Start of PROVIDED INFORMATION

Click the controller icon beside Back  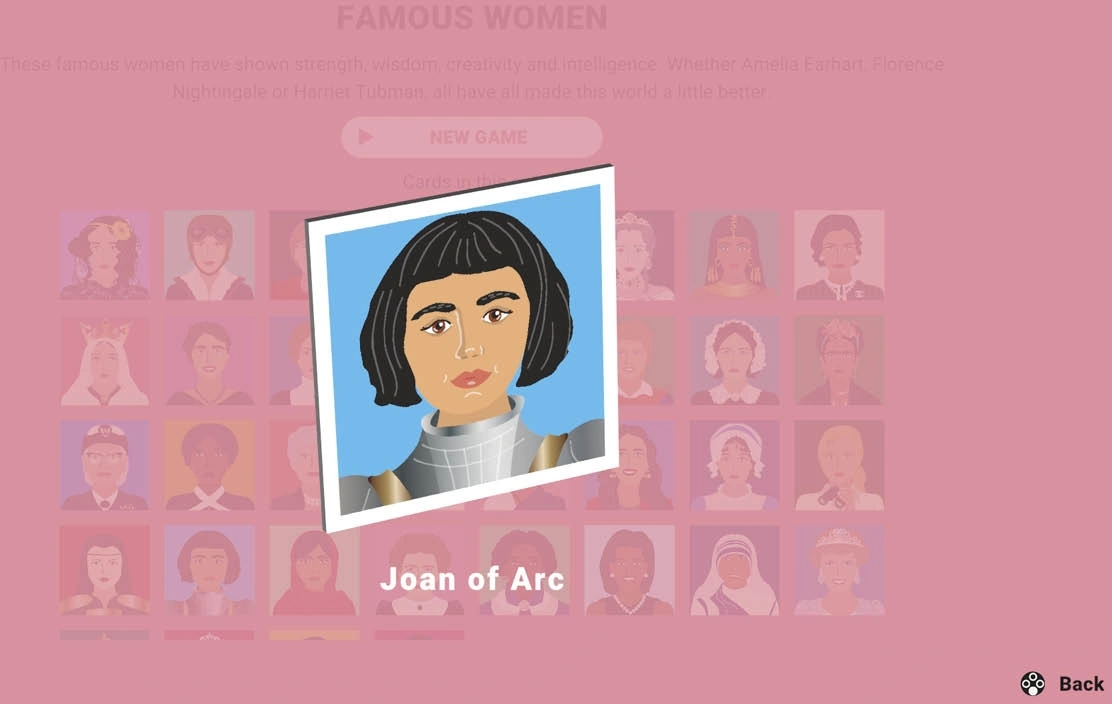point(1033,684)
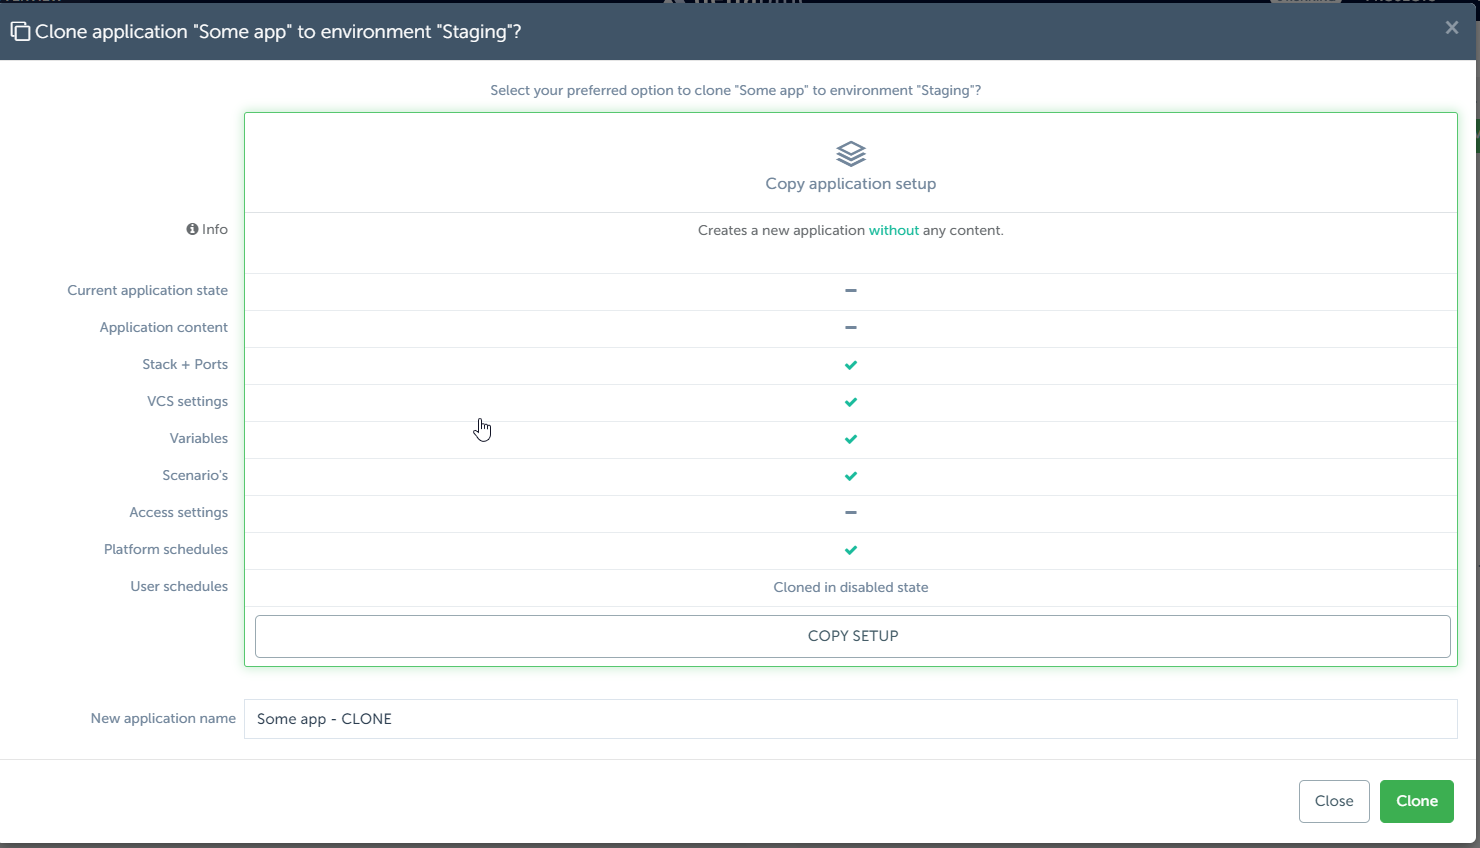Click the Platform schedules checkmark

point(851,550)
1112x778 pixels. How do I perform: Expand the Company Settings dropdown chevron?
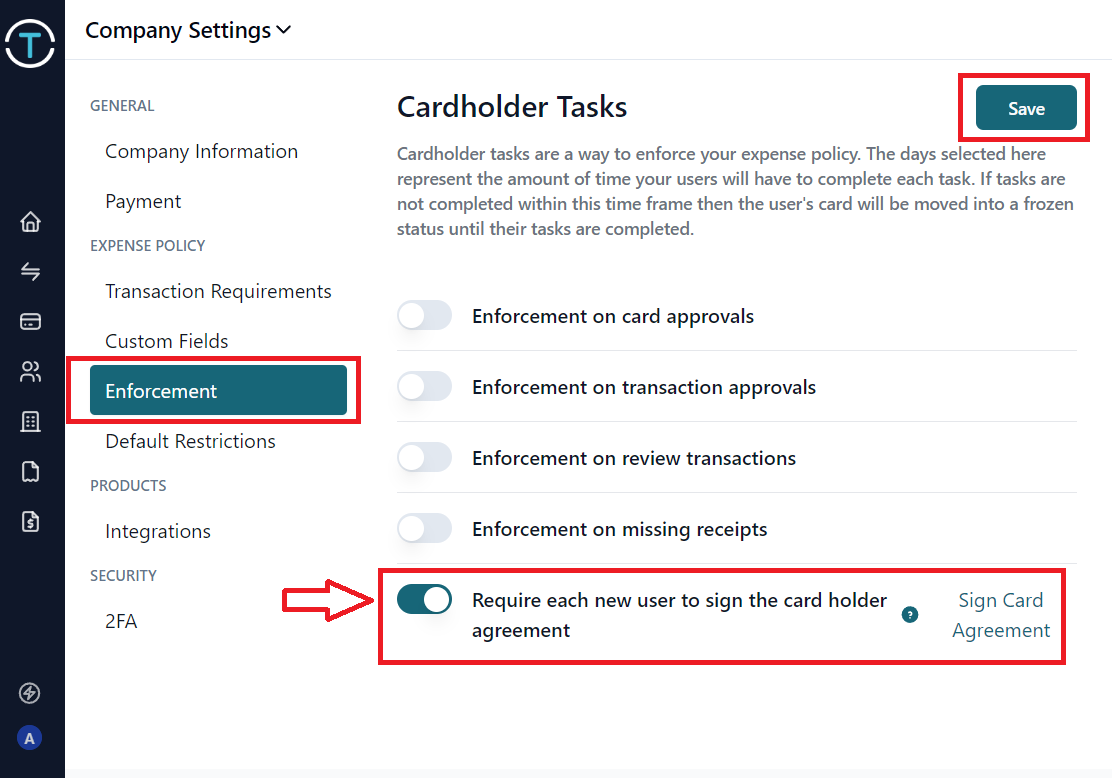coord(284,30)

End of PROVIDED INFORMATION

* **TASK DESCRIPTION**:
Put the material, starting with the line that contains "1112x778 pixels. How" and going on through the end of the material above, into a two-column CSV with columns named input and output, one row for each text and its answer. Quote each field, turn line breaks into spaces, and leave the pictures out.

* **SOLUTION**:
input,output
"1112x778 pixels. How do I perform: Expand the Company Settings dropdown chevron?","coord(284,30)"